Casar, verbo intransitivo, crônica de Marcela Elisa__

 por Marcela Elisa__


Foto de Jr Korpa na Unsplash
                                           
           Estou sentada embaixo de um mosqueteiro de quinta categoria. Você sabe o que é um mosqueteiro, certo? Então, o meu, dizia que era para cama de casal, os comentários redigidos abaixo consistiam em “perfeito” e “ótimo custo x benefício”. Agora, estou aqui, com um troço beirando minha cabeça e malemá dá para cobrir os pés. Mas tudo bem. Talvez minhas pernas amanheçam com menos bolotas vermelhas e pele descascando de coceira danada provocada por essa chuva de pernilongo. 

Eu não ia falar disso. Eu ia dizer sobre meu coração despedaçado por um bicho homi que não vale um tostão de meu dia baiano. Mas esse mosqueteiro está me tirando do prumo. Ele até ficou bonito, sabe. Meu quarto tem um lençol pink, um abajur azul — dois, aliás, um de cada lado —, uma bandeira escrita “um livro é um corpo” e duas janelas enormes. Do lado de fora é verde que só! E tem o barulho do mar ao fundo. Enfim, o mosqueteiro. Como eu dizia, ficou bonita a coisa toda, mas agora quero me sentar um pouco na cama, escrever um texto, dar uma aula de transitividade verbal e estou até imaginando como ficará minha imagem na câmera do Google Meet: queimada do sol e com um véu de noiva que, ao invés de ir para baixo, vai para cima. Perfeito. 

Tá vendo? Lembrei do bofe. Véu, cor branca, casar. Inclusive, acabei de descobrir que casar é um verbo intransitivo, ou seja, não precisa de complemento para transmitir uma mensagem que faça sentido. Você acredita? Não considerei nem um pouco irônico, mesmo que meu coração esteja dilacerado, acabado, detonado. Ele até que parecia um bom partido, tinha ginga e tudo, mas queria cortar minhas asas para que eu não voe muito longe. “Só pode ir até a esquina, gata” ou ainda “Se você for, eu vou também”. Não dá, né. Não há amor que suporte o sujeito macho que não suporta a própria vida. 

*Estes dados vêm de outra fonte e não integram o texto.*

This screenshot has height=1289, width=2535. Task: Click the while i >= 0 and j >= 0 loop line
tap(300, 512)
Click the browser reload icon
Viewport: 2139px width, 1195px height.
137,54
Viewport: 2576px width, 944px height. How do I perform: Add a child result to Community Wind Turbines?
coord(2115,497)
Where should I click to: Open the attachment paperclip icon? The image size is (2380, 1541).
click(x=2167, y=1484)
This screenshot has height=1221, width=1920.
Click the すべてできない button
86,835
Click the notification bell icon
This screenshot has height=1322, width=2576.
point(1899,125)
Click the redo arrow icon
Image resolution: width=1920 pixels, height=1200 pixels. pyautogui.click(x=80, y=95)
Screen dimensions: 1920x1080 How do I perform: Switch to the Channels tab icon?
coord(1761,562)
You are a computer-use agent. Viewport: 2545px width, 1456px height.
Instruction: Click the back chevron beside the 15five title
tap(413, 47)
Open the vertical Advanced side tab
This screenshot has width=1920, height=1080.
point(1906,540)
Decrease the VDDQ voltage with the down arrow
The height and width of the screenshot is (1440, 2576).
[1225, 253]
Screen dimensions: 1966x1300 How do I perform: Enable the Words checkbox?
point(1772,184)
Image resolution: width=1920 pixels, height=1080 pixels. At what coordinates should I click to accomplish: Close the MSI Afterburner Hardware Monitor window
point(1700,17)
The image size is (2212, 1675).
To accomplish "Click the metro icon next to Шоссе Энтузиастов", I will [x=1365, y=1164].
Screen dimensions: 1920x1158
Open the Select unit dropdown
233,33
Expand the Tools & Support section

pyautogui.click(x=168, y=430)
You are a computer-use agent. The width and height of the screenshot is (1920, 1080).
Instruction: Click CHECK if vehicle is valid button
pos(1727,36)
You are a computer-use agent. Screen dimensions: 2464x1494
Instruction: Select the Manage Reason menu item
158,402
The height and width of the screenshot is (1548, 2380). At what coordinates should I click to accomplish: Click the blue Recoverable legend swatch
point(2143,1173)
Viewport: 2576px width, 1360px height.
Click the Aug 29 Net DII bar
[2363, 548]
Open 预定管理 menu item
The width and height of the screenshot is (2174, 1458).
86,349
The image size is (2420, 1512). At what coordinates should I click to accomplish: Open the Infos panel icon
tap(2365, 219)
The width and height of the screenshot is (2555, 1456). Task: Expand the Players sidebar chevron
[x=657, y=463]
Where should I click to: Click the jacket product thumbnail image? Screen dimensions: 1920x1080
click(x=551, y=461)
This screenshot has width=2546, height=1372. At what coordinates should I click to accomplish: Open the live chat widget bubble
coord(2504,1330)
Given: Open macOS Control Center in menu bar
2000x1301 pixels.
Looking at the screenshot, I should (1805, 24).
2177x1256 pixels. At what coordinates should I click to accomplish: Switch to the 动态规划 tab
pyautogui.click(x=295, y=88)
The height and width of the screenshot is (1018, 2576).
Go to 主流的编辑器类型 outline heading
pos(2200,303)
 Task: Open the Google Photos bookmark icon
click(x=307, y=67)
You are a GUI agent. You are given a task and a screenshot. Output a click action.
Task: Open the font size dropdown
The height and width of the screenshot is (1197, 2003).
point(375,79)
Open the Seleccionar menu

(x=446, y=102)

Vocês podem pensar que eu tenho o coração peludo, deve ter saturno em capricórnio, essa disgrama. Mas, não. Não tenho. Meu saturno é em libra, xuxu. Mais do que digno, disse minha astróloga. O que acontece com o caso do indivíduo homem citado acima, é que é difícil mesmo encarar uma mulher que avoa, arrudeia e volta em um barco de pescador com sua rede farta de ideias, de ventos, de peixes. E tem outras coisas...sempre tem, você sabe. Essa história de viver um amor ainda tem pano pra manga, ainda mais na manga das mulheres! Das mães, então, nem se fale! Viver um amor (desses do rala e rola — lê-se róla—), depois da maternidade, é um jogo de muitas peças. Muitas regras.  Não pode isso, não pode aquilo. Não pode dormir na mesma casa que o pai do filho, não pode levar o boy para a festa da família, não pode nada. E se pode, depois tem gente falando: “Cê viu, fulana já tá de namorado novo”, “Cê viu, fulana separou, mas eu vi os dois juntos tomando coca-cola na padaria”. É um inferno. 

Acho melhor voltarmos a falar do mosqueteiro curto e baixo, que vai deixar meus pés de fora e vai me fazer de noiva para todos os alunos — no modo on-line — de língua portuguesa que tenho essa semana. É pá cabá cá pessoa.




Me chamo Marcela Elisa e sou mãe do Francisco, além de escritora, professora na educação básica e pesquisadora da Linguística Aplicada. Atualmente, moro no sul da Bahia e me dedico a ensinar Língua Portuguesa para a comunidade de Taipu de Dentro, enquanto escrevo meu primeiro livro sobre as experiências de ensinar e aprender pelo Brasil afora.  No mais, gosto de tarot, de ir a shows e de suar na corrida.